(Click-target data)
—————

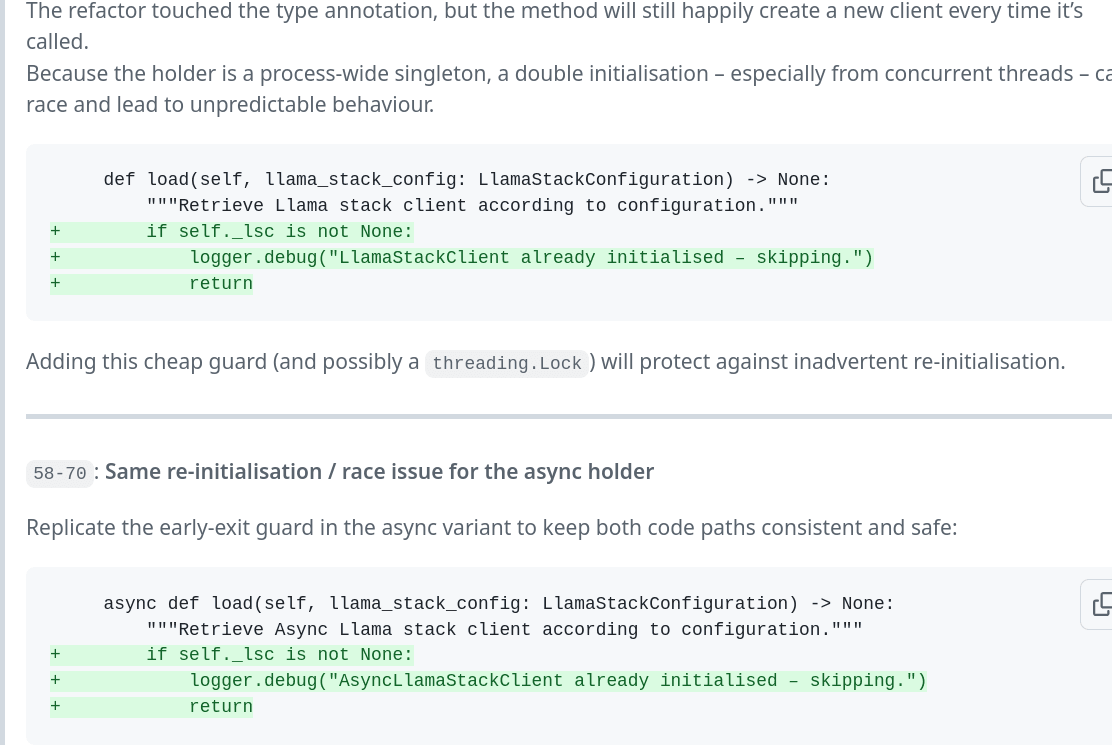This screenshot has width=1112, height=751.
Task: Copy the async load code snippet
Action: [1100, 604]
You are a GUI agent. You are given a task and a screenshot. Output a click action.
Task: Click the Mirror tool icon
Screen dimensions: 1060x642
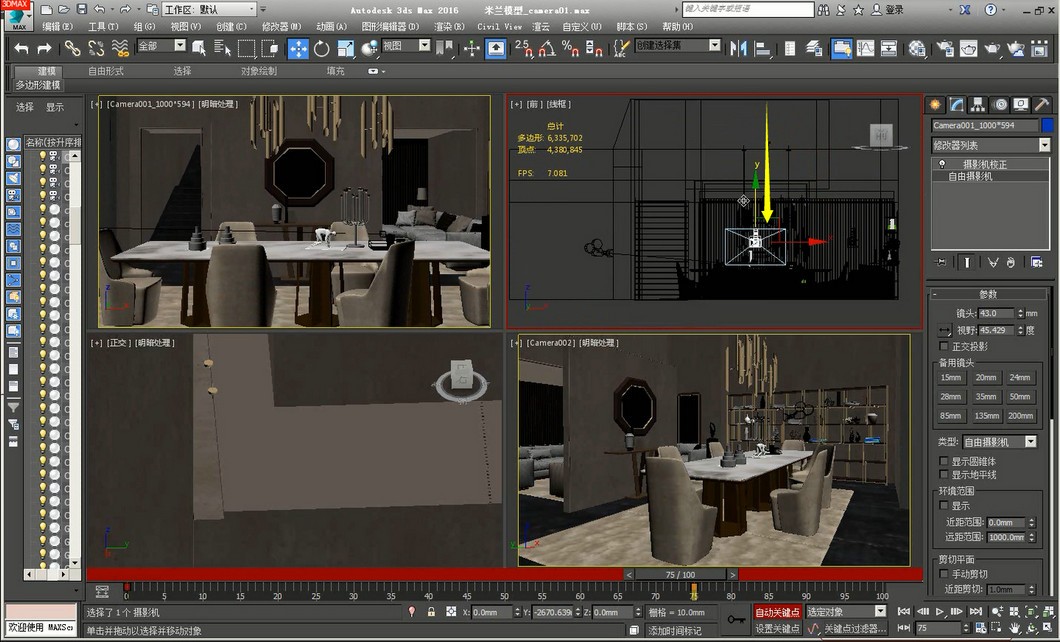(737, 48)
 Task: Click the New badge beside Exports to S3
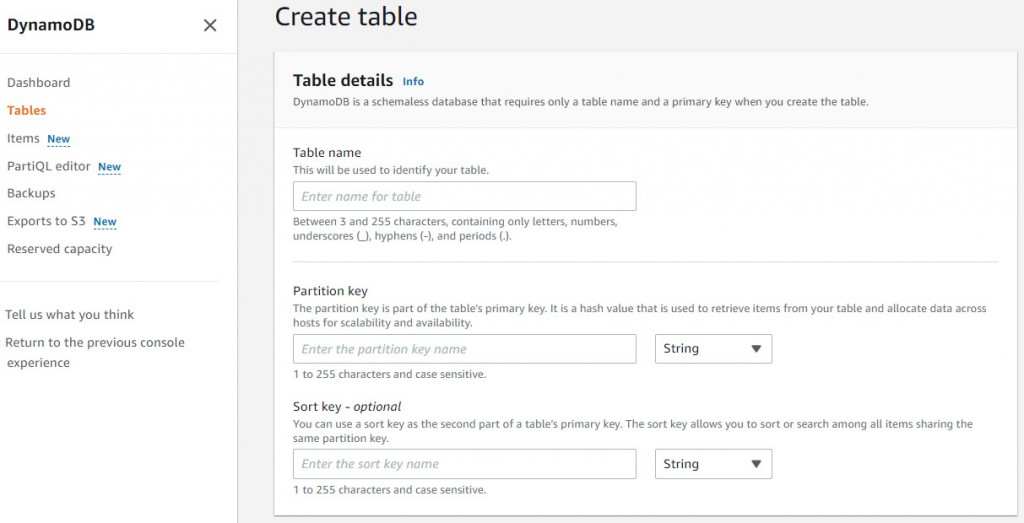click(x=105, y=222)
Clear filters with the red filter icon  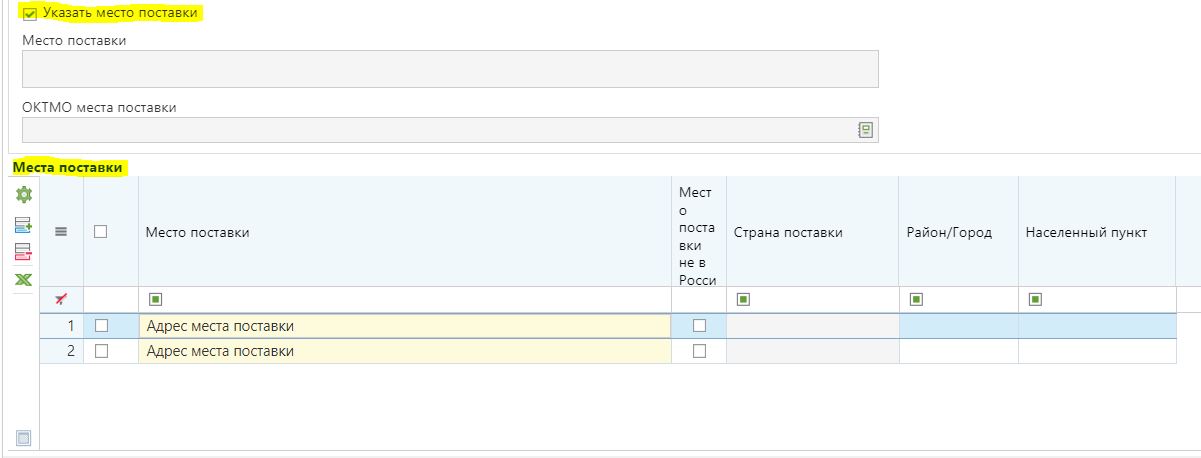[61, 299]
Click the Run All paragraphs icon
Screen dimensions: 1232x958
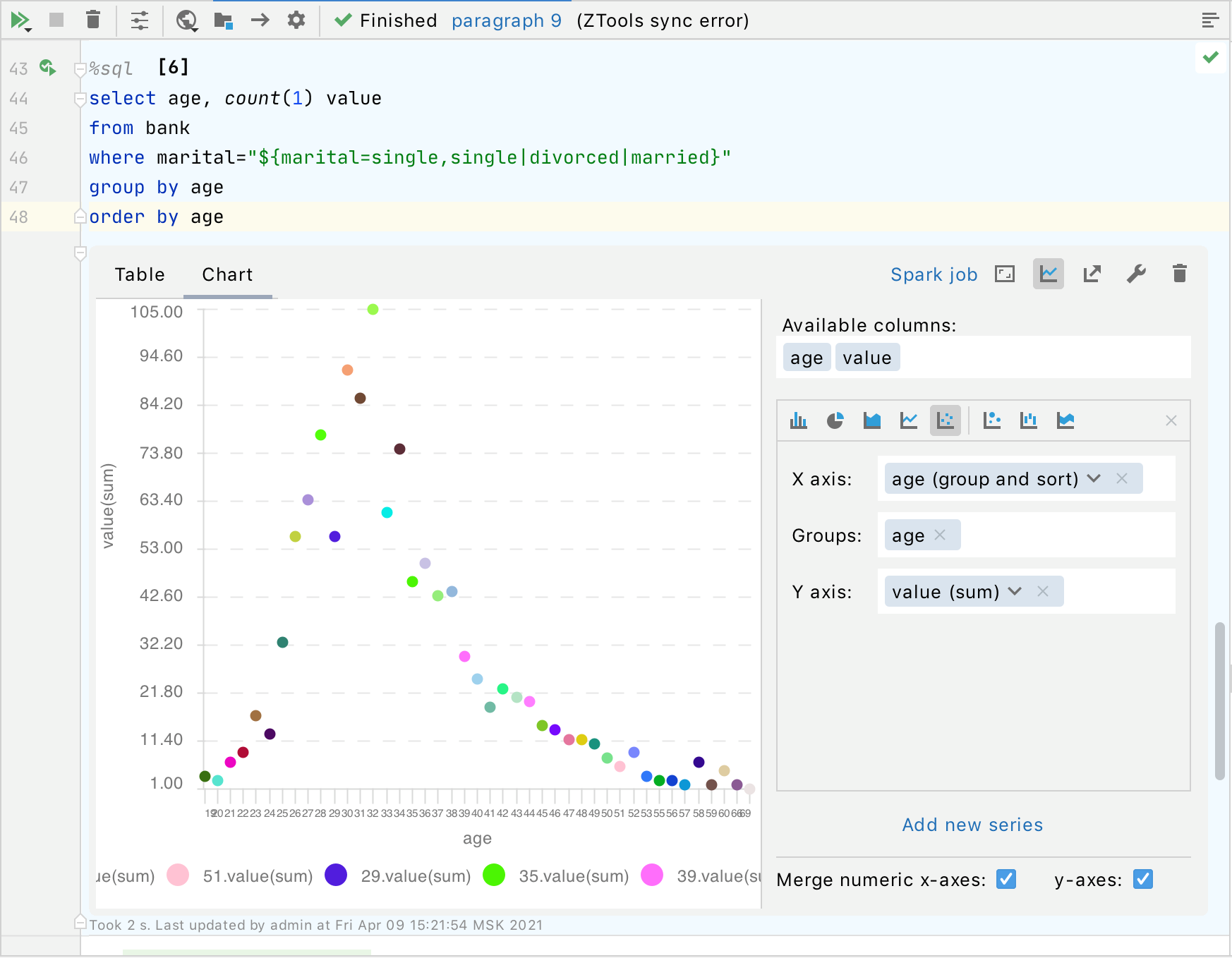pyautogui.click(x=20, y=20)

—————

WRITTEN REQUEST
Copy the lines of the listing verbatim, starting at the line that contains "Click the Run All paragraphs icon" and ending with the last line of the listing. Leave the pictures out of your answer.

SOLUTION TO THE PROBLEM
Click the Run All paragraphs icon
Screen dimensions: 1232x958
pyautogui.click(x=20, y=20)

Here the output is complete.